Side note: Get up to 3.00% p.a. interest on your savings with Trust+

I’ll get to the card-specific benefits in a moment, but I want to share an amazing benefit of using Trust Bank—the high interest rate. Trust Bank has an account called Trust+, that offers you 2.5% p.a. interest on your savings while remaining totally liquid. All you have to do is make at least 5 monthly card spends and be an NTUC Union Member. Easy.

If you keep S$100,000 in your Trust+ account, that interest increases to 3.0% p.a.—that almost matches the fixed deposit and T-bill rates you’ll find today, and you don’t have to lock up your money. Here’s our full review of the Trust account.

Now, I can get to the benefits of the Trust Card itself.

ALSO READ: Could Trust+ Be Better Than Fixed Deposits or T-Bills?

Up to 21% savings on groceries and food at FairPrice Group

If you’re a frequent shopper at FairPrice (who isn’t?), then you probably know that you can earn Linkpoints as you spend, and these Linkpoints can offset the cost of your purchases.

When you pay for your groceries at FairPrice with your Trust Card, you get rewarded with up to 21% in savings via Linkpoints. For reference, 100 Linkpoints = S$1.

Here’s a breakdown of how to achieve 21% in savings:

Base Rate Monthly Bonus Quarterly Bonus Annual Bonus Total Savings
2.5% 4.0% 12.5% 2.0% 21%

For more details, check out Trust Bank’s page on how to earn Linkpoints.

You also enjoy savings at various partner merchants with the Trust Card.

  • Up to 20% savings on fuel purchases at Caltex
  • S$2 off KFC (first 5,000 redemptions)
  • S$2 off at Starbucks (8,000 redemptions per month)
  • S$5 off foodpanda delivery (2,000 redemptions per month)
  • Up to 50% off Vui Premium
  • And a whole lot more

If you sign up today, you can get a S$10 FairPrice E-Voucher.

Alternative 2: Hugo Debit Card

The Hugo card is offered by Hugosave. It’s another Visa, but this one’s a debit card.
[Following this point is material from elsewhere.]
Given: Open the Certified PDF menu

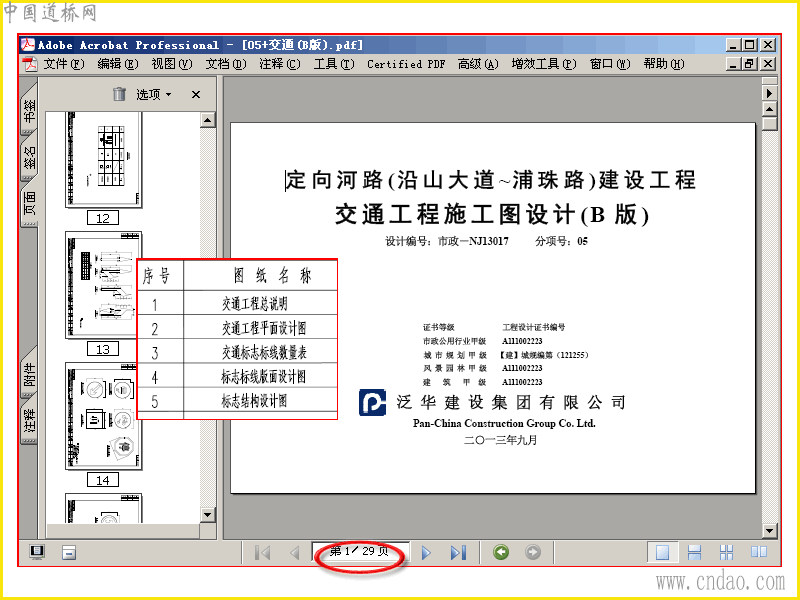Looking at the screenshot, I should pyautogui.click(x=406, y=64).
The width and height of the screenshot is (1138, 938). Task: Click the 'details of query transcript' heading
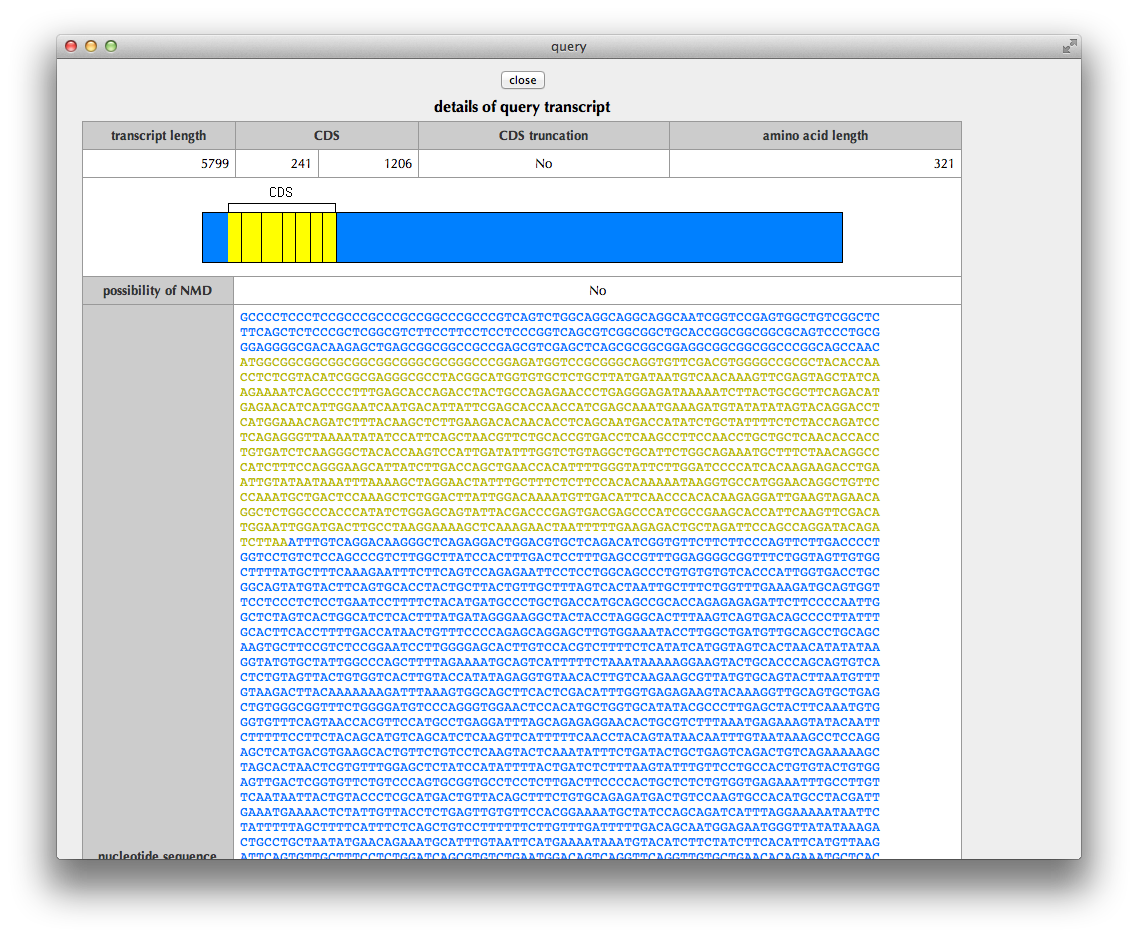(522, 107)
Like the GrabPay Card and Trust Card, it is a numberless physical card, and your details are all stored within the Hugo app.

Initially, I was ambivalent about the Hugo Card because I’ve never really heard of Hugosave, and I don’t like putting my savings with companies I’m not familiar with. But rest easy because all your funds in your Hugo account are held by DBS Bank—and it doesn’t really get any safer than that.
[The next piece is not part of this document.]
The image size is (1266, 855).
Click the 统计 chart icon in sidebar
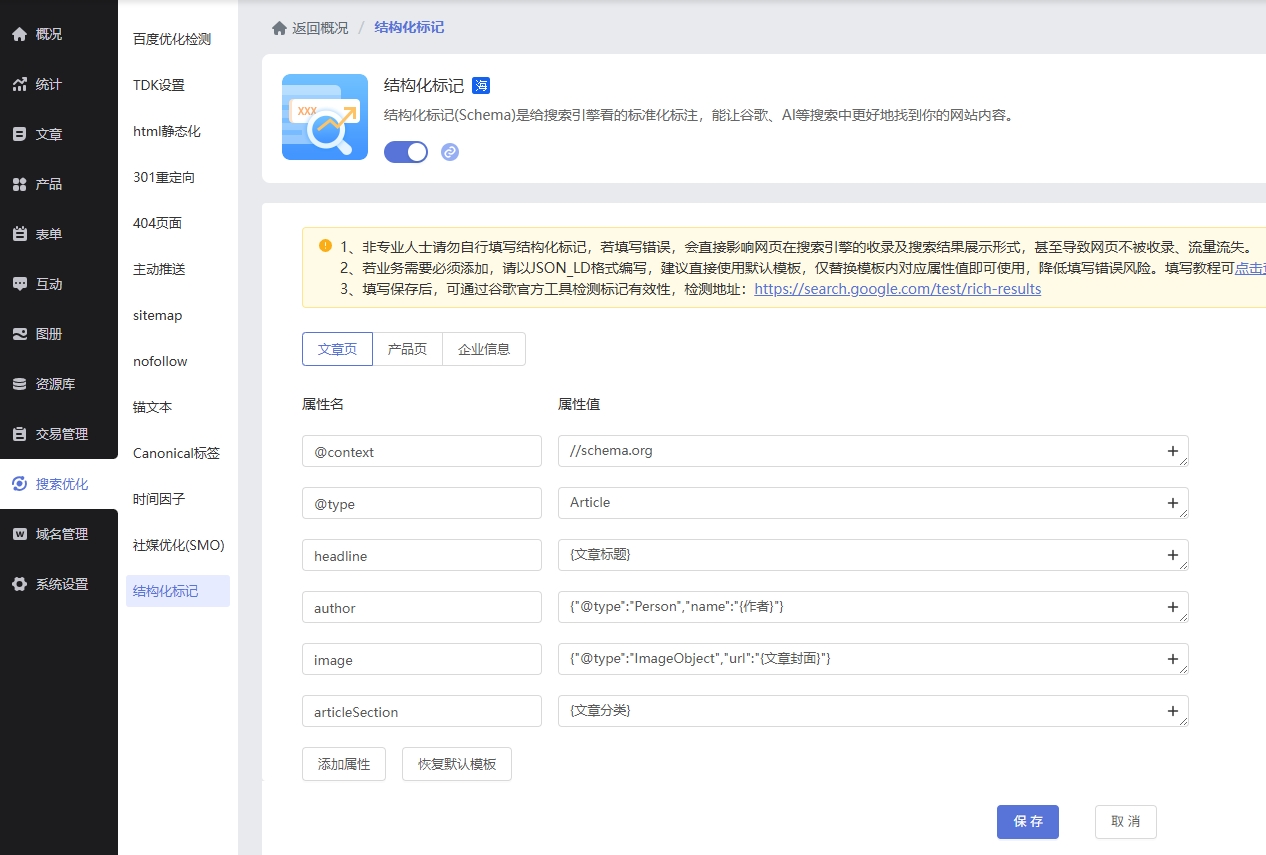pos(20,84)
The Hugosave website does a terrible job of telling you exactly what it is that they do. You could spend 1 hour looking through every page and still have no idea what they are offering. But after lots of digging, I realised it’s actually an interesting and unique idea. 

Invest your spare change automatically

Here’s the crux of it: as you spend with your Hugosave debit card, your transactions are rounded up to the nearest dollar, and any spare change is automatically invested in a precious metal of your choice (gold, silver, or platinum).

This is what it could look like:

You order a Teh-O Peng at the hawker centre: S$1.70 (roundup S$0.30)

So you’ll pay S$2 instead of S$1.70, and the S$0.30 gets invested in Gold automatically.

It doesn’t sound like much, but if you make 5 transactions a day, 365 days a year, you could end up investing S$547.50.

5 transactions with 5 roundups of S$0.30 = S$1.50 per day

S$1.50 X 365 days = S$547.50 invested in a year

This helps you save without feeling the pinch. Over time, your tiny investments may turn into a substantial amount.

However, this “investing hack” is not really for me because if I wanted to invest in gold, I’d just buy it through my through my broker. But I think the Hugosave debit card is a great way for noobies to get into the habit of investing consistently.

ALSO READ: Gold Prices Hit Record High—How to Invest in Gold in Singapore (2024)

Should I Switch to a Numberless Card?

If, like me, you lose your card often or have concerns about security, then there’s really no reason not to! Especially with the Trust Card, which has such a compelling offer for anyone who shops at FairPrice (which would be all of us).